The owners of Cagramar, other- wise zoned one-acre residential, were instrumental in the adoption last year of a law allowing wineries to be built in East Hampton.
Jonathan T. Gardiner's 44 acres on Wolf's Hole Road in Wainscott would go from commercial-industrial to five-acre residential, and 97 acres between the west shore of Three Mile Harbor and Springy Banks Road, owned by Anthony Duke and the Harbor for Boys and Girls, would be upzoned from two to three acres per house.
The largest of Mr. Duke's four lots, nearly 69 acres, would remain in the harbor protection district.
Off Accabonac
A long list of small lots in the Northwest Woods water recharge district, each about an acre and all in the names of different owners, would go from a half-acre to one acre per house.
In Springs, a string of one-acre lots between Fireplace Road, near its intersection with Fort Pond Boulevard, and the northwest shore of Accabonac Harbor would be up zoned from half-acre to one-acre residential and added to the harbor protection district, created after the open space plan was last revised.
Just to the south, at School Street, Fireplace Road, and Old Stone Highway, a cluster of larger lots, two acres and up, would go from one to two-acre residential. Among them is more than 25 acres owned by the Springs School District and Ibram and Ernestine Lassaw's 30-acre parcel.
Offshore, a one-acre island that used to be connected to Gardiner's Island has no zoning at all. Known as the Ruins, the Federally owned island, containing an old fortification used for years for aerial target practice, would become parkland.
To Three Acres
The Devon Yacht Club's 11.7 acres between Bendigo Road and Napeague Bay in Amagansett would go from two-acre to three-acre residential, as would Francis Fleetwood's nearby 33.6 acres between Abram's Landing Road and Ocean View Lane and several smaller parcels in the Bendigo Road neighborhood.

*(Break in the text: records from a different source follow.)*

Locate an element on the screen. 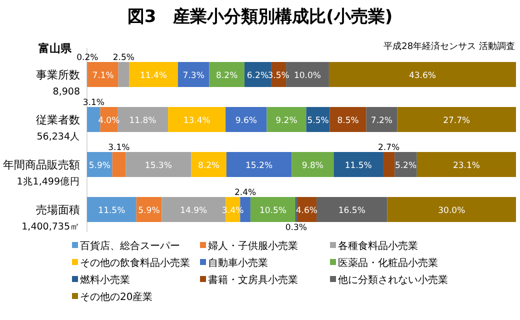  legend-label: その他の飲食料品小売業 is located at coordinates (135, 263).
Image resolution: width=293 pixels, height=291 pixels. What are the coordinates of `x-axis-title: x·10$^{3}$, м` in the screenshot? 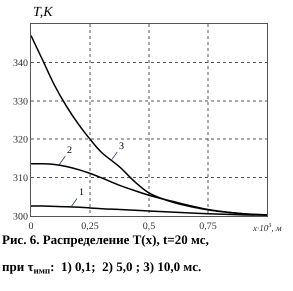 It's located at (267, 228).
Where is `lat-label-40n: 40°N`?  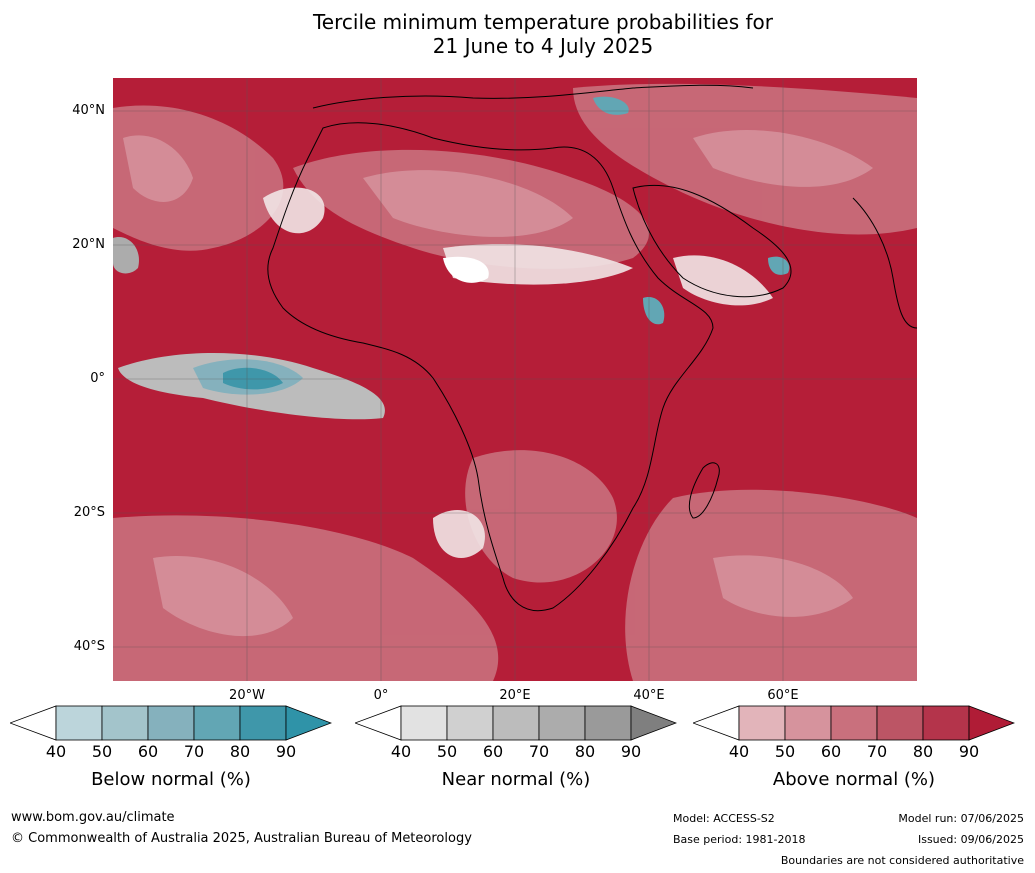 lat-label-40n: 40°N is located at coordinates (88, 110).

Also going from two to three-acre residential would be 37.6 acres at the privately owned Montauk Airport, on East Lake Drive, 10 acres at the Carillo family's Flying C Ranch, nearby on Melchionna Road, and several smaller parcels on Startop Drive, some owned by the Star and Abplanalp families.

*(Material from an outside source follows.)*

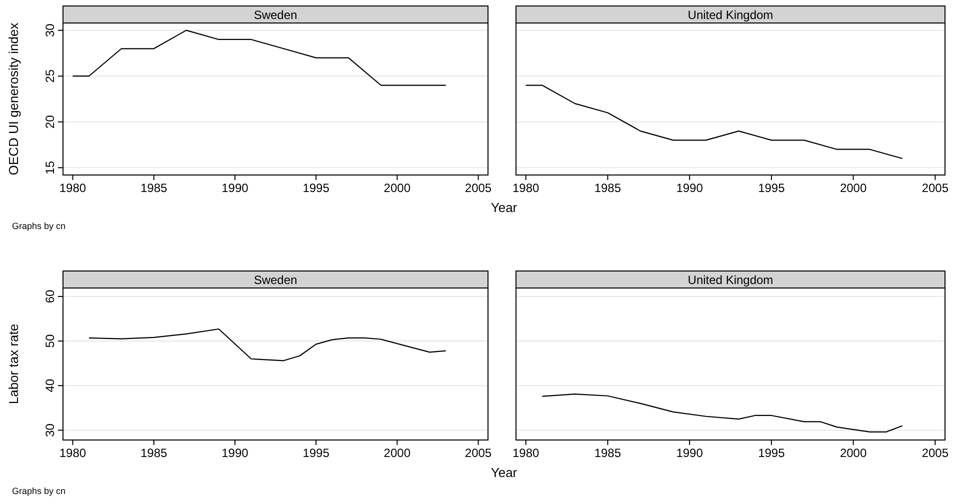  Describe the element at coordinates (14, 364) in the screenshot. I see `y-axis-title: Labor tax rate` at that location.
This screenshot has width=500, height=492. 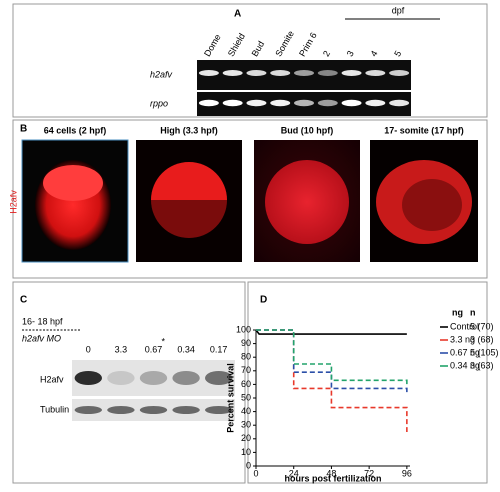 What do you see at coordinates (398, 10) in the screenshot?
I see `dpf-label: dpf` at bounding box center [398, 10].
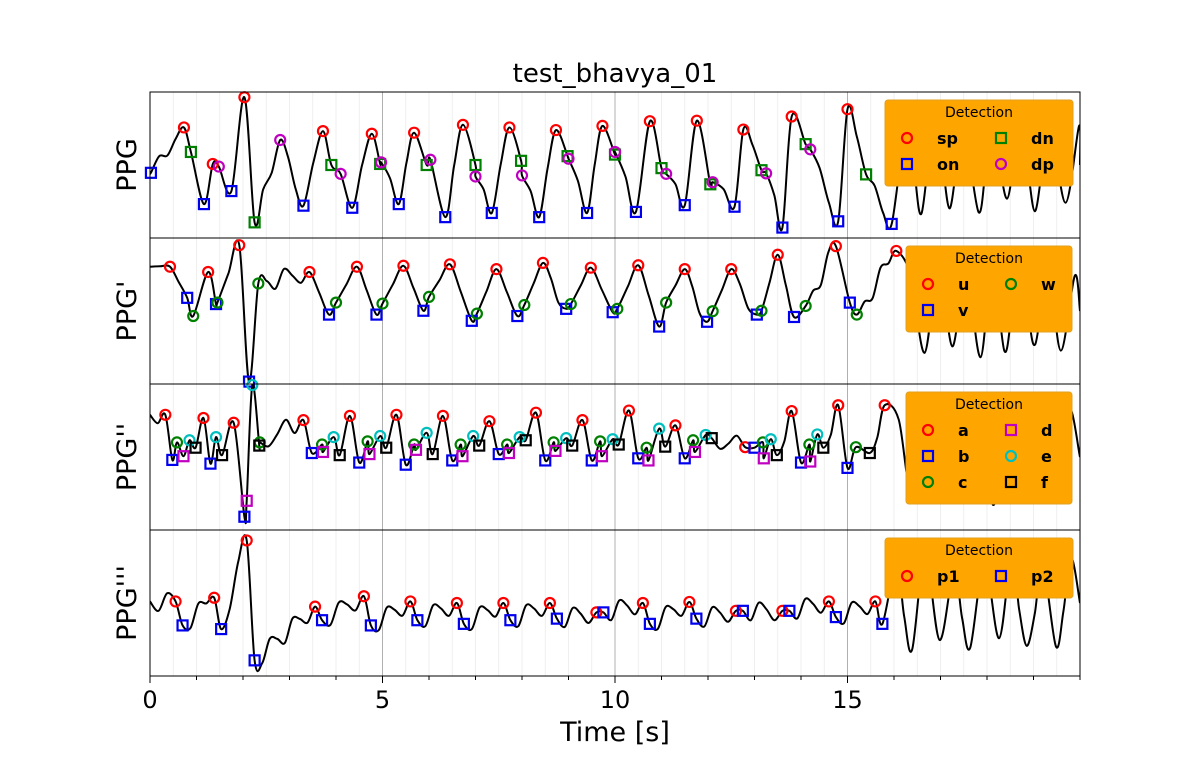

Nearly 98 acres owned by 511 Equities between Flamingo Road and Greenwich Street are zoned partly for two acres per house and partly for three acres. It would all be put in a three-acre zone and would remain entirely in the water recharge district.
The same real estate development firm owns roughly 95 acres on the north side of Montauk Point State Boulevard, next to Midland and Upland Roads. Its current zoning is likewise fractured, part in commercial-industrial, in a water recharge district, and part in a three-acre residential zone.
The open space plan calls for it all to be in a five-acre residential zone and the water recharge district.
Town Land, Too
Members of the Akin family own a combined 22 acres bordered by Flanders Road, Glenmore Avenue, Foxboro Road, and Farrington Road. Their nine lots, already in a water recharge district, would go from half-acre to one-acre residential.
The town is planning to upzone its own property as well. Thirty acres comprising the town dump in Montauk, now all in a commercial-industrial zone, would be split, the southern part to remain there and the northern part, extending into Hither Woods, to be designated parkland.
The town-owned 30-acre Fort Hill Cemetery, above Edgemere Road, is to receive the same parkland designation. It is now zoned for half-acre residential use, as is Rita Foster's nearly 18-acre horse ranch on the south side of Lake Montauk. Ms. Foster's land would be upped to a one-acre zone.
The public hearing will be held on Friday, April 4, at 10:30 a.m. in the Town Hall courtroom.